Re: [PATCH RFC] hist lookups

From: David Miller
Date: Wed Nov 07 2018 - 15:01:57 EST


From: Jiri Olsa <jolsa@xxxxxxxxxx>
Date: Wed, 7 Nov 2018 20:43:44 +0100

> I pushed new version in my perf/fixes branch

Thanks, I'll check it out later today for sure! This is pretty exciting
work.

Just some random thoughts as I've been thinking about this whole
situation a lot lately:

Something to consider might be consolidating all of the event rings
into one. This would force perf to process all events in "system
order", ie. what order they actually occurred in the machine.

Yes, this means more contention for the entities inside the kernel
queueing up the events, however the benefits are enormous.
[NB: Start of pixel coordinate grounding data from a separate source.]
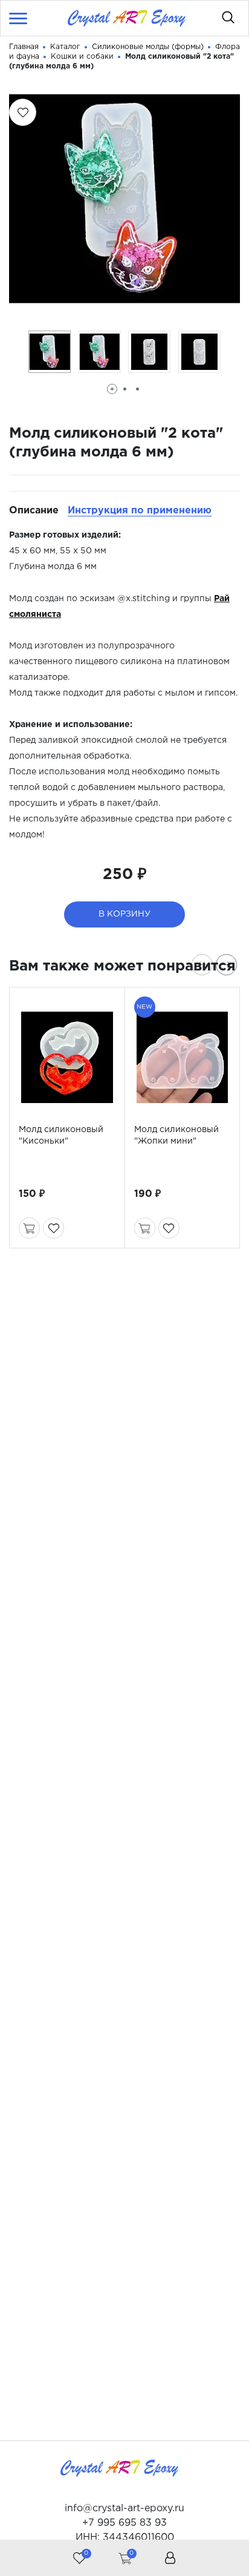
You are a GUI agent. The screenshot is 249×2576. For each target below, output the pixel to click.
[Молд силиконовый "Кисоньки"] (67, 1057)
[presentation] (202, 964)
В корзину (124, 914)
Right now we go forwards and backwards in time as we move from one
event ring to another, as you know.

However, we have to reconcile with the need we have to separate "high
priority" (ie. cannot really lose) events like fork, mmap2, etc. with
"low priority" ones such as IP samples.

Perhaps another way to think about this is to go to the one huge mmap
ring model, and do the prioritization internally in perf.

Actually, this opens up tons of possibilities in my mind.

Perf can queue to an internal high priority queue for fork and mmap2
events, and never drop them. Whilst at the same time queueing low
priority events like IP samples into a low priority queue and dropping
with whatever policy it wants when overloaded (f.e. drop older events
before newer ones).

I do not like the overwrite ring buffer mode that was implemented
because it enforeces an entire set of policy decisions upon the user.
Either the model works for you (which it currently does not for perf)
or you can't use it at all.

If the issue is that newer events are more interesting than old ones,
that is entirely perf's businness. And it can implement this policy
%100 internally to itself. No kernel changes were ever needed to do
this, as explained above.

Please, let's abandon this whole overwrite mode of the ring buffer.
The old one works perfectly fine, we just have to use it properly.
We should never have to shut off kernel side event queueing just
because we are processing the event ring on the user side.

Thanks.